Echi di un’autobiografia

«Il tempo e il luogo non hanno stabilità; il desiderio lascia solo melanconia: le ultime parole di uno dei brevi brani che costituiscono gli Echi di un’autobiografia di Naghib Mahfuz ( trad. A. Lamarra, con un’intensa prefazione di Nadine Gordimer, Tullio Pironti Editore, Napoli 1999) potrebbero rappresentare l’essenza di questo libro. Abbiamo qui il distillato di Mahfuz, giunto alla vecchiaia e ad una sapienza che presenta, nella diversità, molti punti di contatto con quella di un altro grande, prolifico vecchio della letteratura, Julien Green. Ad entrambi la vita è stata generosa di anni, di anni pieni, ed essi li hanno saputi usare per giungere alla saggezza: intensamente, drammaticamente cristiana in Green, come mostra il suo Journal, sufica o quasi-sufica in Mahfuz. Ciò che li unisce è la saggezza come accettazione delle contraddizioni dell’esistenza umana. Così, in Mahfuz come in Green la sensualità, ad esempio, non è negata ma compresa e vissuta in una sorta di Aufhebung che la supera mantenendola. Negli Echi Mahfuz trapassa dalle brevi narrazioni, prive di qualsiasi riferimento cronologico, ai detti attribuiti ad uno sceicco Abd-Rabbih al Ta’ih (l’orfano), che rinnovano un genere tradizionale. Questi non sono appunti per un’autobiografia, ma echi appunto, risonanze, che in una vecchiaia matura di sapienza raccontano di una vita vissuta fino in fondo: fisicamente, sentimentalmente, intellettualmente. Ne riporto qui alcune righe.

Il segreto della vita
Mi passò accanto nella mia reclusione come una rosa in boccio su uno stelo verdeggiante. Poi, i ricordi di quei giorni luminosi scorsero via in fretta e io fui preso dallo sgomento per il fuggire del tempo.
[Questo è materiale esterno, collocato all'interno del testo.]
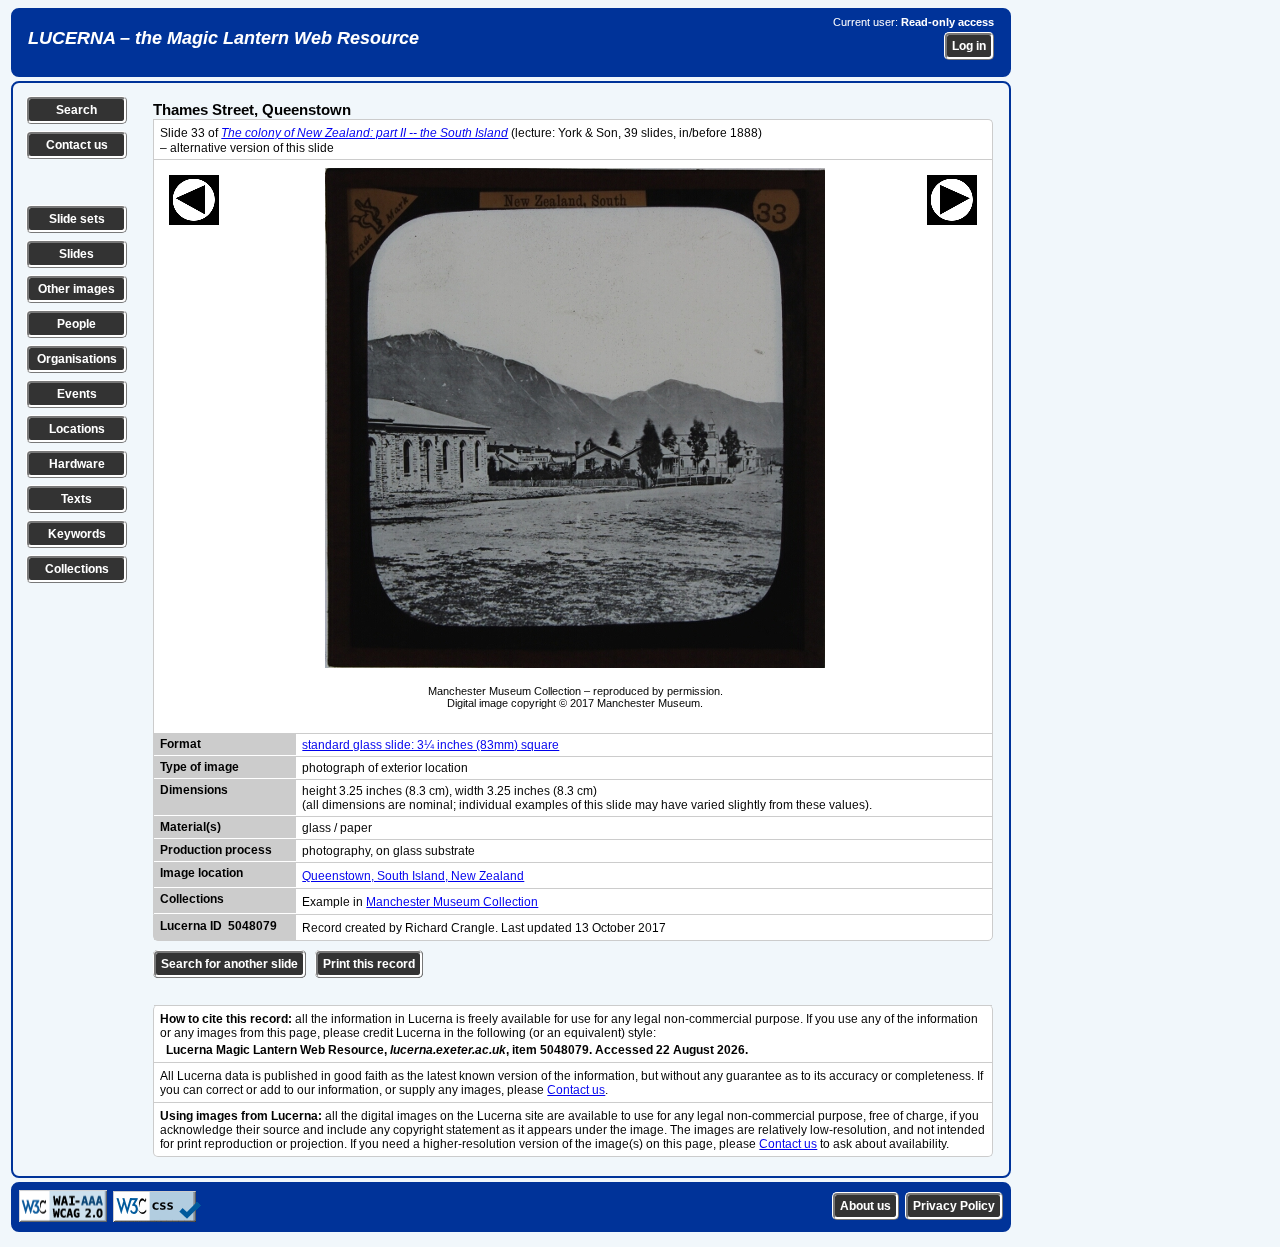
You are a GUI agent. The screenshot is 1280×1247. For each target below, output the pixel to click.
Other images (76, 289)
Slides (76, 254)
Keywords (77, 534)
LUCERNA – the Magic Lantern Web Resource (223, 38)
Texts (76, 499)
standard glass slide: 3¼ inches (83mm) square (430, 745)
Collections (77, 569)
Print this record (369, 964)
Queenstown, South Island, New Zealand (413, 876)
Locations (77, 429)
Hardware (77, 464)
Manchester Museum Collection (452, 902)
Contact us (77, 145)
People (76, 324)
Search (76, 110)
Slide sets (77, 219)
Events (77, 394)
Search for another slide (229, 964)
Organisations (77, 359)
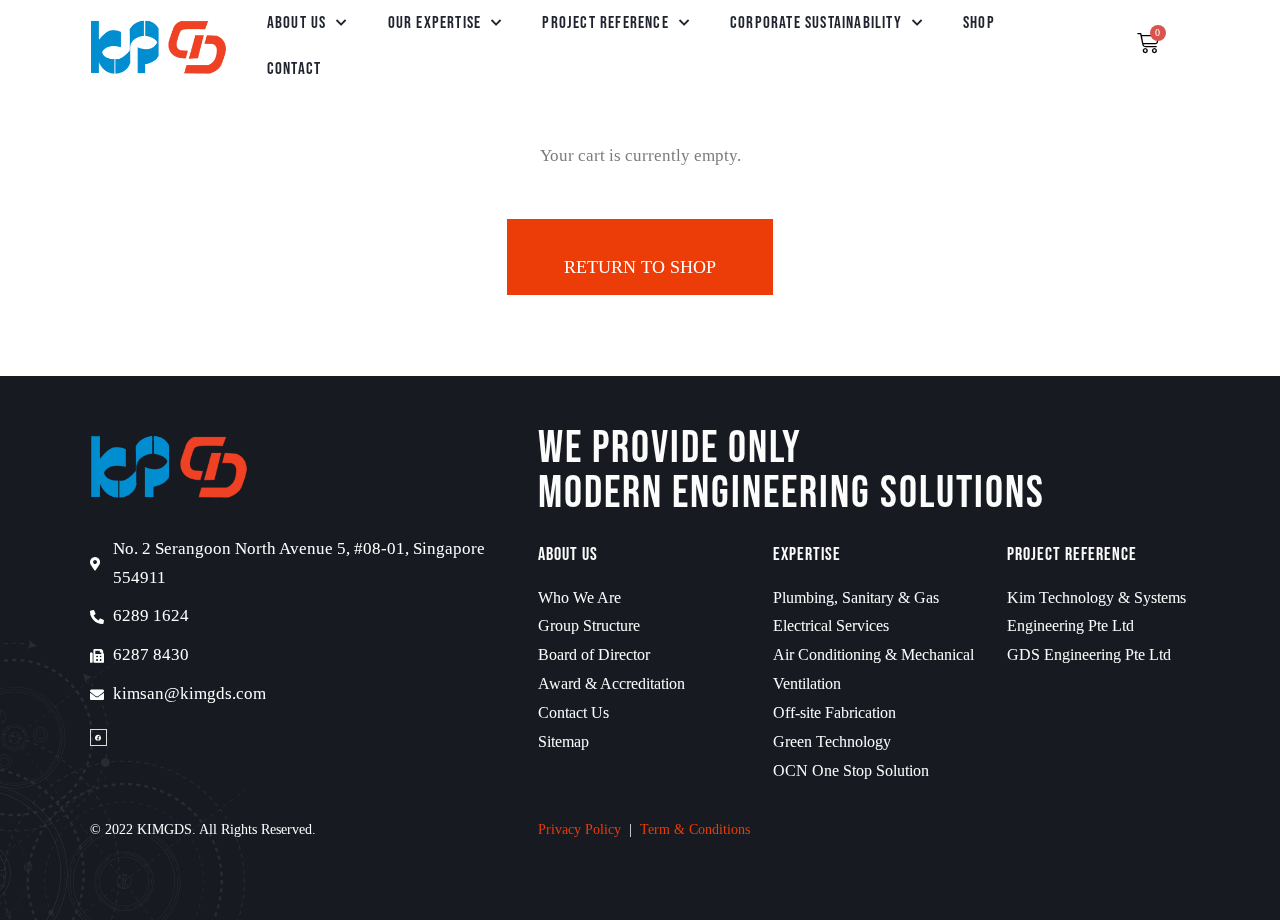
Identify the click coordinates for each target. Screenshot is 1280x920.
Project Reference (605, 23)
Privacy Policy (579, 829)
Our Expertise (435, 23)
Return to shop (640, 267)
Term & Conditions (695, 829)
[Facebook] (98, 737)
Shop (979, 23)
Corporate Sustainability (816, 23)
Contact (294, 69)
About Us (297, 23)
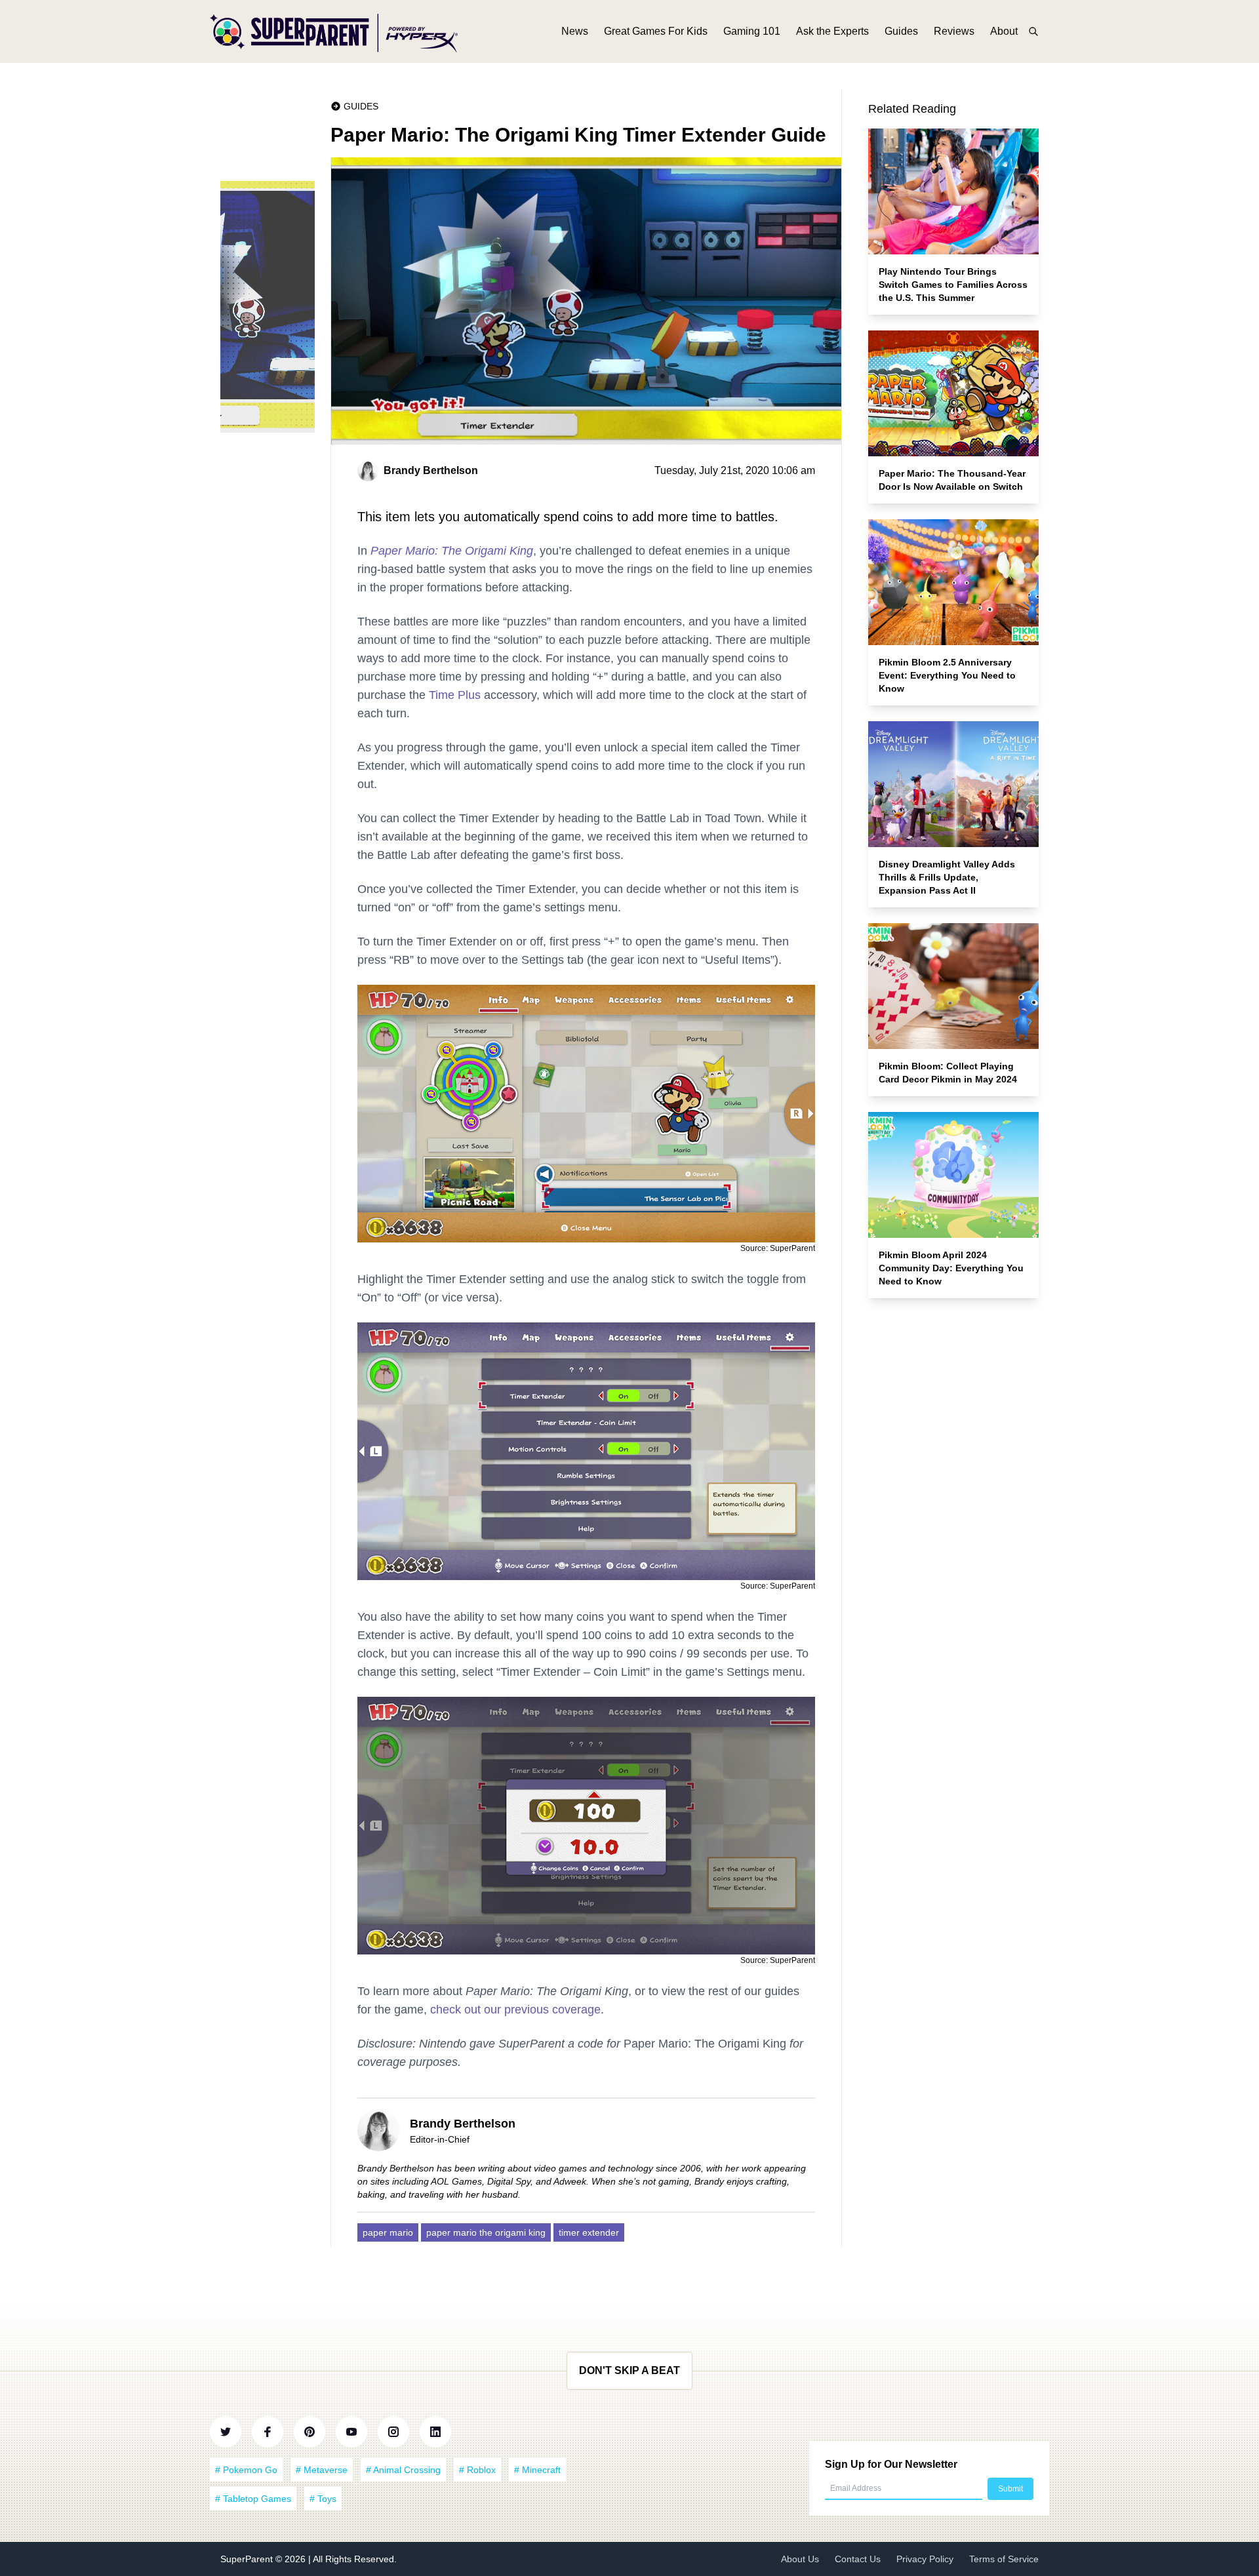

Un giorno in cui mi lamentavo della vita con un mio saggio amico, egli così commentò:
“Puoi forse negare di avere avuto la tua parte del calore e della fragranza del mondo?” Io, allora, enumerai le cose belle che avevo ricevuto dalla vita e che erano una prova del favore dimostratomi da Colui che di tutto dispone, ed egli disse:
“Gli esempi che hai enumerato della tua buona sorte sono la prova che essa ha parteggiato per te”.
Dopo un breve silenzio mi chiese: “Non ricordi di aver provato gioia in quei momenti?”
“Ricordo un sentimento fugace di letizia sotto la palma dei datteri”, risposi.
“Il sapore, lo ricordi?”
“Delizioso, più di tutti i casi di buona sorte messi insieme”.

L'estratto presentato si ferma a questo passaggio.